Teen Suicide
Honeybee Table at the Butterfly Feast

Sam Ray is the most likable person in indie rock. If you didn’t pick up on my sarcasm there, it’s not your fault; it doesn’t translate well to text. In actuality, many people have many reasons to dislike Sam Ray, from his scathing send-up of Car Seat Headrest to his honest albeit prickly online persona and, perhaps most notably, the needlessly edgy moniker of teen suicide itself. Whether these reasons are valid enough to dismiss his music as a whole is totally your call, but I’m here to deliver the message that Ray’s newest album (and first since American Pleasure Club’s fucking bliss, a dark night of the soul via noise-rock), honeybee table at the butterfly feast, is one of the year’s most moving surprises.

And make no mistake, moving is the best word for it. One could use the term “beautiful,” but you might miss the duality of life and death (and by extension, beauty and despair) really put on display here. Ray was placed on a ventilator in the ICU last year, unable to breathe, and he has discussed extensively the fear of dying at any moment that has lingered with him. The impact, both small and large, is felt throughout honeybee, most notably on album centerpiece “complaining in dreams.” Here, Ray has time to ponder the existential crises we all face and the part he plays in it all. 

“Maybe the abuse I put my body through is finally catching up, or maybe I just can’t exist so good when they’ve destroyed every part of the world I’ve ever loved,” he sings softly, before name-checking terrorist cells and burying bodies in sand. “Are you even really dead and gone if they still talk shit about you on a music blog?” he asks. One would be tempted to call the song nihilistic if it didn’t gleam with similar, strongly-worded moments of hope and purity: “You could search the whole world for something to give it meaning/You could trace the patterns or the fractals in the leaves/You could shut your eyes and live in beautiful, dumb hope/Despite it all, you could still fall in love with nearly everything.”

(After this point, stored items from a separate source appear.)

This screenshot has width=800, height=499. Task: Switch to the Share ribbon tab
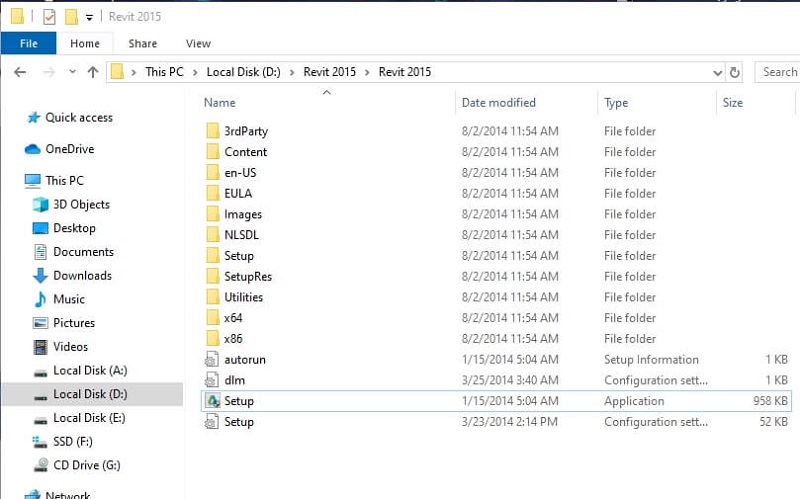coord(142,43)
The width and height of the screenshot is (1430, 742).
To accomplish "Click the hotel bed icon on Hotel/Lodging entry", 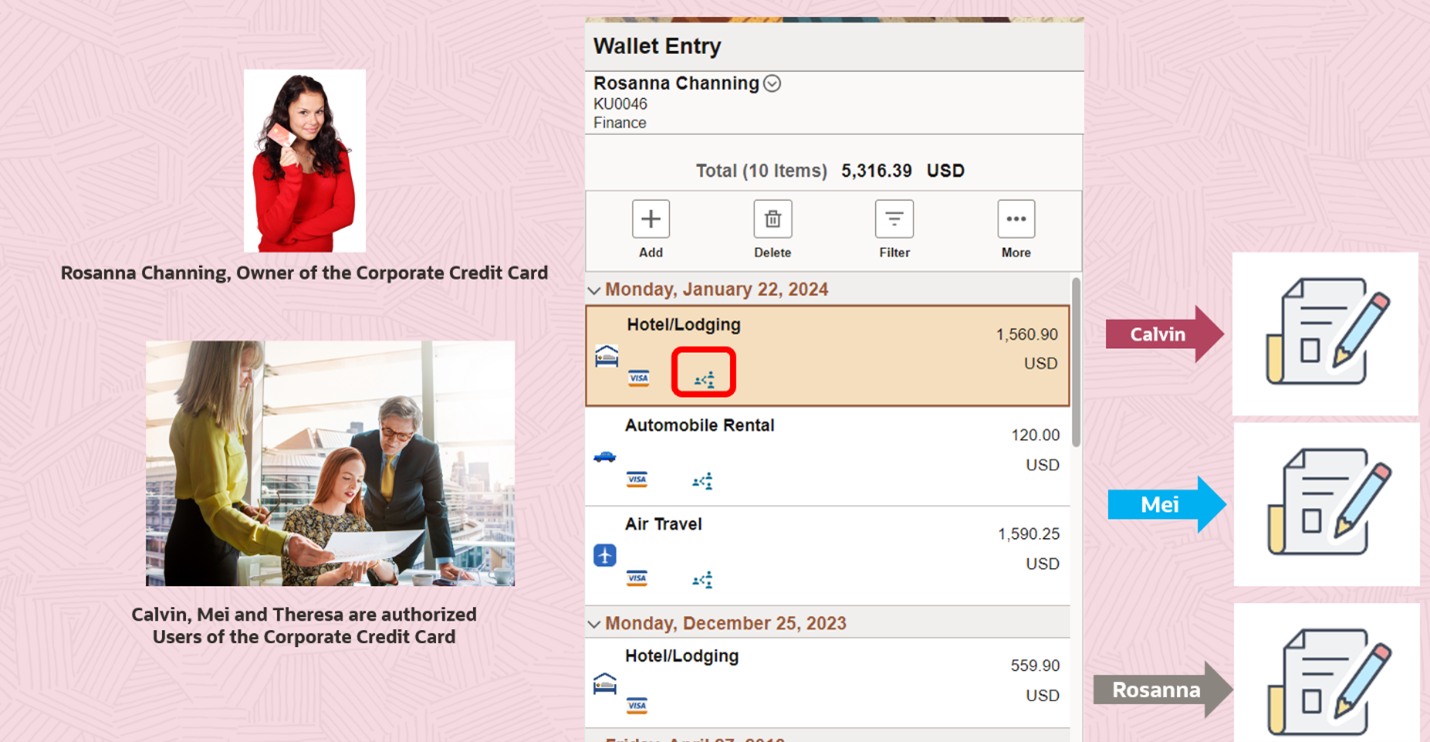I will [x=605, y=357].
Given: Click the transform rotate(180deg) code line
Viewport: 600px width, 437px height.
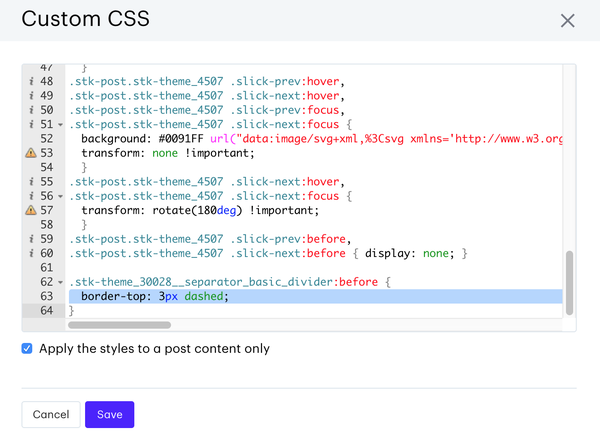Looking at the screenshot, I should [200, 211].
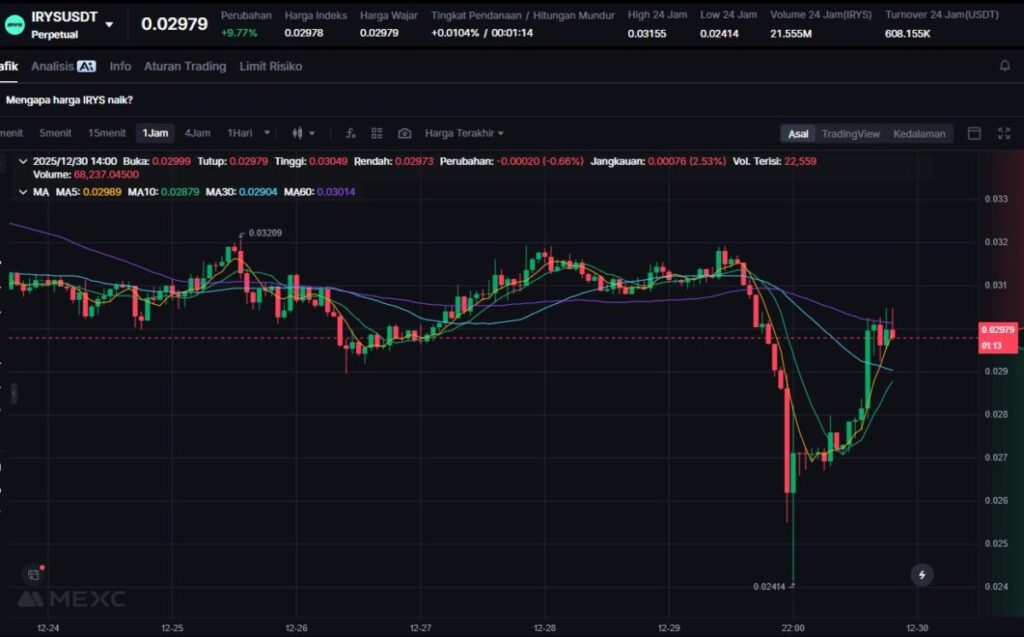Enter fullscreen chart mode

tap(1003, 133)
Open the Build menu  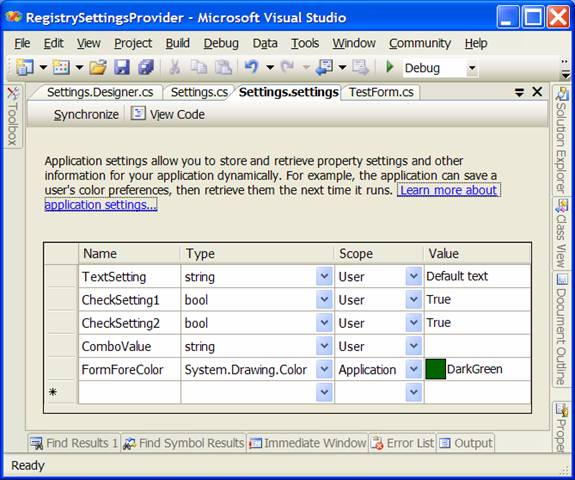click(177, 43)
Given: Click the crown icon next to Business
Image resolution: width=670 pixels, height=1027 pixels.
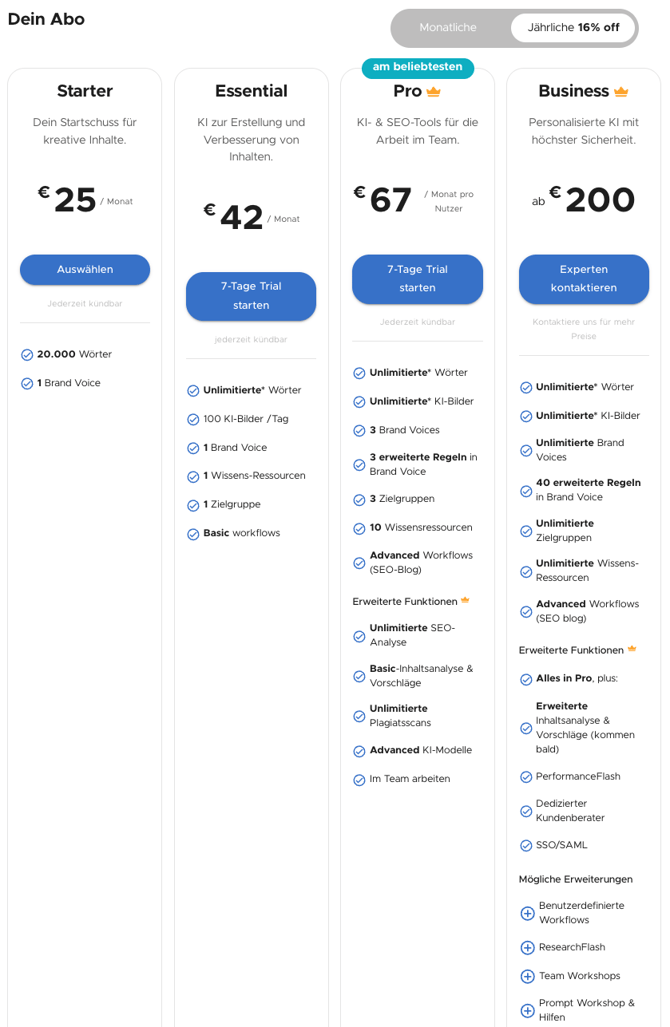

This unbiased dissection of the lives we live within the world around us extends through the album. Dreams in “the black shades of death” and “voices in hospitals” kick off the harsh, claustrophobic noise of “violence violence,” a song sequenced just before the meditative, largely instrumental “coyote (2015-2021),” which recalls the quieter instrumental moments of early Modest Mouse records. The record also features some of Ray’s most accessible songwriting yet, specifically “i will always be in love with you (final)” and “every time i hear your name called,” two of his most melodic numbers since American Pleasure Club’s outstanding a whole fucking lifetime of this. And again, from this review, one would be forgiven to think this all sounds a bit eclectic, but perhaps most shocking is how Ray manages to pull all of these sounds and sentiments together into a cohesive piece of work. By design, “i will always be in love with you (final)” is crafted to bleed into a fuller version of a familiar melody in “new strategies in telemarketing through precognitive dreams,” but somehow, the lo-fi strumming of instrumental opener “you were my star” leads just as well into the high-energy sheen of single “death wish.” honeybee splits the difference between APC’s first album and TOUR TAPE, taking cues from the latter’s diversity and forcing it through the melodic filter of the former, leading to what is easily some of Ray’s strongest and most listenable work to date.

“No matter what you do, it’s all the same/I don’t wanna die, I don’t really wanna live this way,” Ray sings on highlight “get high, breathe underwater (#3)” in a melody that harkens back to the closing refrain of The Starting Line’s “Ready.” While that second lyric could serve as a thesis statement for honeybee, the first line is also telling; later, on “complaining with dreams,” he sings that “Everything is everything is everything is nothing.” A near-death experience will do that to you. Suddenly, the little things like doing laundry or making coffee seem just as grand and integral to life as the actual act of breathing. And when you’re as called to songwriting as Ray is, the pull of creating a record for yourself to work through that is likely next to impossible to ignore. He’s a wildly talented and flawed figure in the scene he thrives in, and whether that is enough to turn you away from his music is ultimately your decision – but for those of us facing similar day-to-day struggles, it feels like a blessing to cope with them alongside one of the best songwriters working right now.